• Comité ad’hoc « Libérons Amedé Deleau Loemba »

                                                

                                                                        

                                                           

     

    Comité ad’hoc « Libérons Amedé Deleau Loemba »

                                   Le 10 novembre 2011

     

    M Alain Juppé

     

    Ministre d’Etat, ministre des Affaires étrangères et européennes.

    37, Quai d’Orsay

    75351 Paris

     

     

    Objet : Information pour action

                                    

    « Mon seul péché aux yeux du gouvernement du Congo-Brazzaville a été de demander un Congo uni et prospère pour tous, une justice impartiale au service du peuple et la dénonciation des malversations financières de nos dirigeants qui sont la cause de notre misère socio-économique…

    Je ne vendrai jamais au plus offrant ma probité et mes convictions profondes et s’il faut que je me sacrifie pour mon pays, je le ferai ! »

     

    Ce sont-là, Monsieur le Ministre, les derniers mots, à notre disposition, de notre compatriote Amédé Deleau Loemba, dans les geôles du Congo-Brazzaville. Mots qui, au regard de l’actualité internationale récente, ne vous seront aucunement étrangers et, parce que nous avons observé en ce sens une célérité de la France et de vous-même particulièrement en affirmant à propos des événements de la Libye au début de l’été dernier que « les dictateurs, les tyrans, les bourreaux sont peu à peu mis en demeure de rendre des comptes à la communauté internationale et que le progrès ne devrait pas se briser à Benghazi ».

     

    Amedé Deleau Loemba, âgé de trente et un ans, avait projeté, en mars de cette année,  d’organiser une manifestation pacifique à Pointe-Noire pour dénoncer l’insalubrité, la dégradation des routes, les inondations de la ville à chaque pluie diluvienne, mais surtout les détournements de fonds impunis des autorités municipales. Depuis cette date, il avait été arrêté et transféré en avril 2011 à Brazzaville dans les geôles de la maison d’arrêt de Brazzaville, où il est incarcéré arbitrairement et sans jugement depuis huit mois.

    Depuis le 20 octobre 2011 Monsieur Amedé Deleau Loemba a commencé une grève de la faim pour dénoncer ses conditions de détention, et sa santé se dégrade considérablement.

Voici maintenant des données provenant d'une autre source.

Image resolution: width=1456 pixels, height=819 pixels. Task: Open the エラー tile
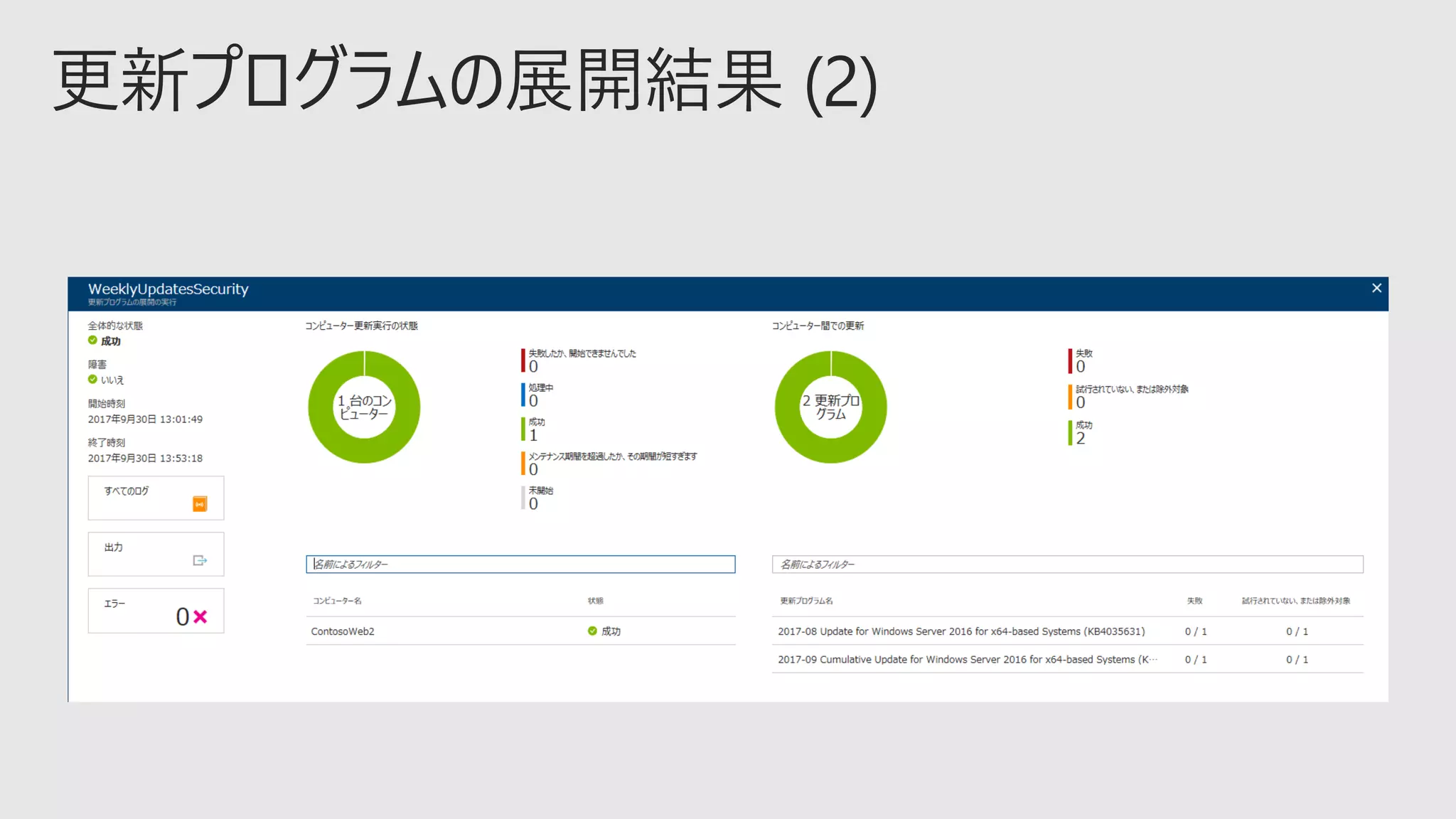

    Le droit de manifestation est expressément mentionné et reconnu par le dispositif constitutionnel congolais en vigueur et, en y recourant, notre compatriote ne comptait qu’exercer un droit fondamental et universel, retenu comme tel par les conventions internationales pourtant ratifiées par le Congo-Brazzaville. Qu’à cela ne tienne, il a été arrêté.

    Il ne demande alors qu’à être jugé, mais les autorités judiciaires congolaises qui, apparemment, reçoivent les ordres du pouvoir politique ne semblent pas pressées de le juger, pour des raisons qui échappent aussi bien à l’Etat de droit qu’au bon sens.

    Nous vous prions, Monsieur le Ministre, en votre qualité de Ministre des Affaires étrangère du pays des droits de l’homme, de vous enquérir de l’exacte portée de cette affaire et éviter qu’un drame supplémentaire ne vienne s’ajouter à d’autres plus connus, comme « l’affaire des disparus du Beach » ou l’assassinat du journaliste franco-congolais Bruno Ossebi.

     

    Pour le collectif ad’hoc « Libérons Amedé Deleau Loemba »

    Mingua mia Biango (Informaticien)

    Benjamin Toungamani (Enseignant)

    Brice Nzamba (Avocat)

    Djess dia Moungouansi (Expert Financier)

    Paul Tsouares : (Architecte)

    Alexis Bouzimbou : (Juriste)

    Armand Mandziono (Technicien agricole)

     

    Copie envoyée à :

    -      François Fillon – Premier ministre : 57 Rue de varenne 75007 Paris

    -      Hillary Clinton – Secrétaire d’Etat des Etats-Unis d’Amérique

                             US Department of States

                             2201 C Street NW

                             Washington, DC 20520

     

    -      Amnesty internationale : 76 Boulevard de la villette 75940 Paris cedex 9

     

    NB : Nous avons l’obligation et le devoir de nous mobiliser pour notre compatriote Amedé Del’eau Loemba détenu arbitrairement à la maison d’arrêt de Brazzaville,mais aussi pour tous les congolais quelques soient leurs fonctions civiles ou militaires, leurs opinions politiques ou religieuses qui sont victimes de l’arbitraire du pouvoir de Denis Sassou Nguesso.